WORK REQUEST →
From the entries that follow, copy every line with the word "icon".

MATERIAL TO PROCESS →
____________
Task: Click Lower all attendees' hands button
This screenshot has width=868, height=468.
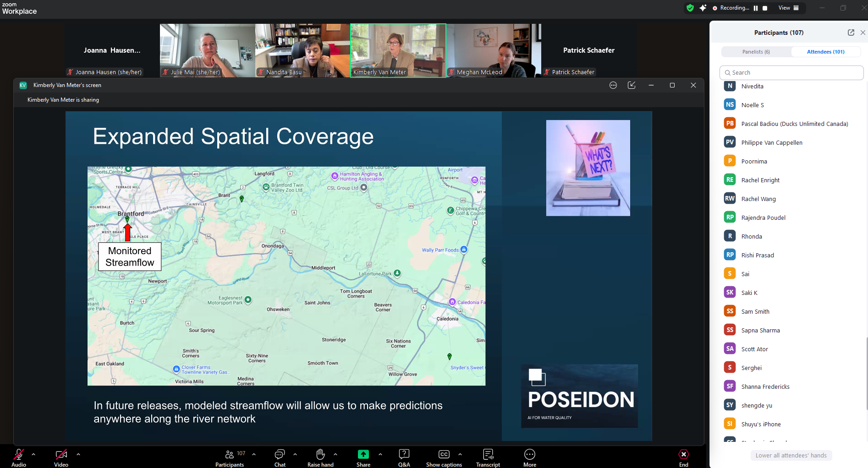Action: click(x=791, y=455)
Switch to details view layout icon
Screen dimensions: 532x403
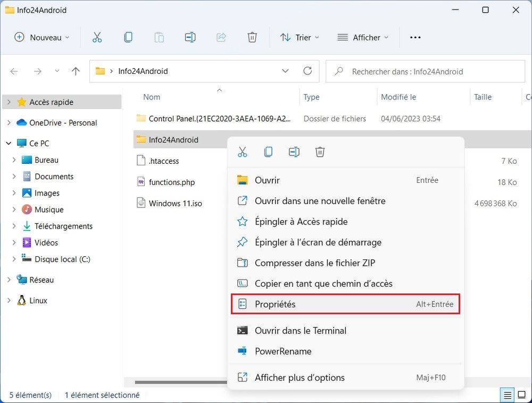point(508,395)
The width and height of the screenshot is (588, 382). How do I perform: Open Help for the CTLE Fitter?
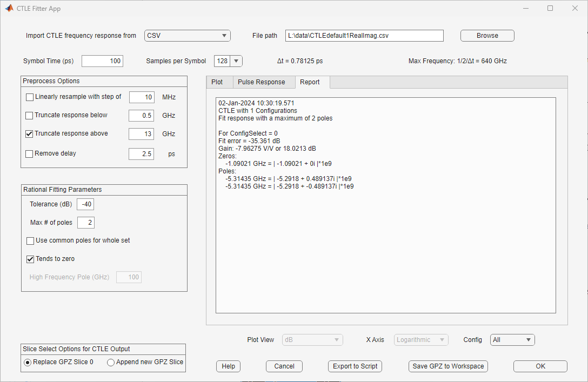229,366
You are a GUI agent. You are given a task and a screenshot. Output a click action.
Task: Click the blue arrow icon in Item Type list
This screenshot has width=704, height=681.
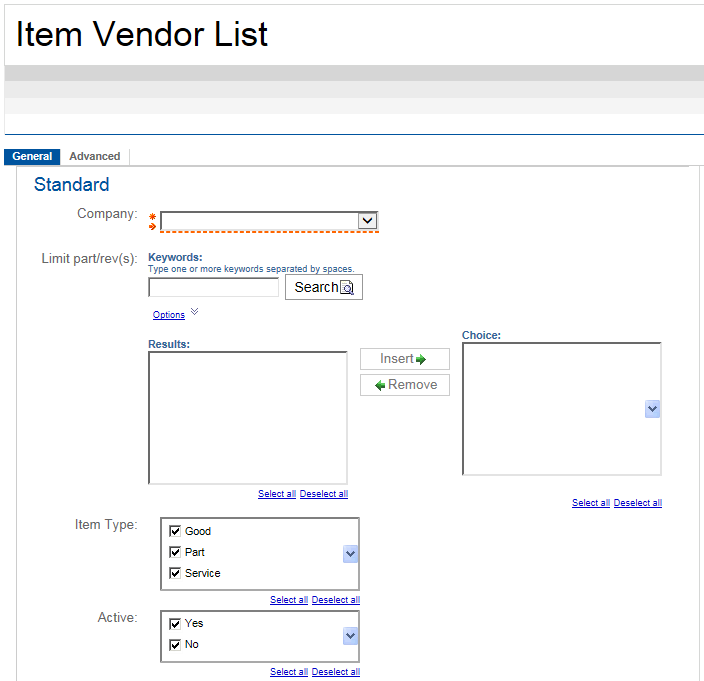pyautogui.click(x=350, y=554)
____________
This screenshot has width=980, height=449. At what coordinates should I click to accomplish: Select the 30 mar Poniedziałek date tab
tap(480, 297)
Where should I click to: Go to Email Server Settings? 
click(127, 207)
____________
EXERCISE ANSWER →
Switch to details view layout icon
Task: Click the blue arrow icon in Item Type list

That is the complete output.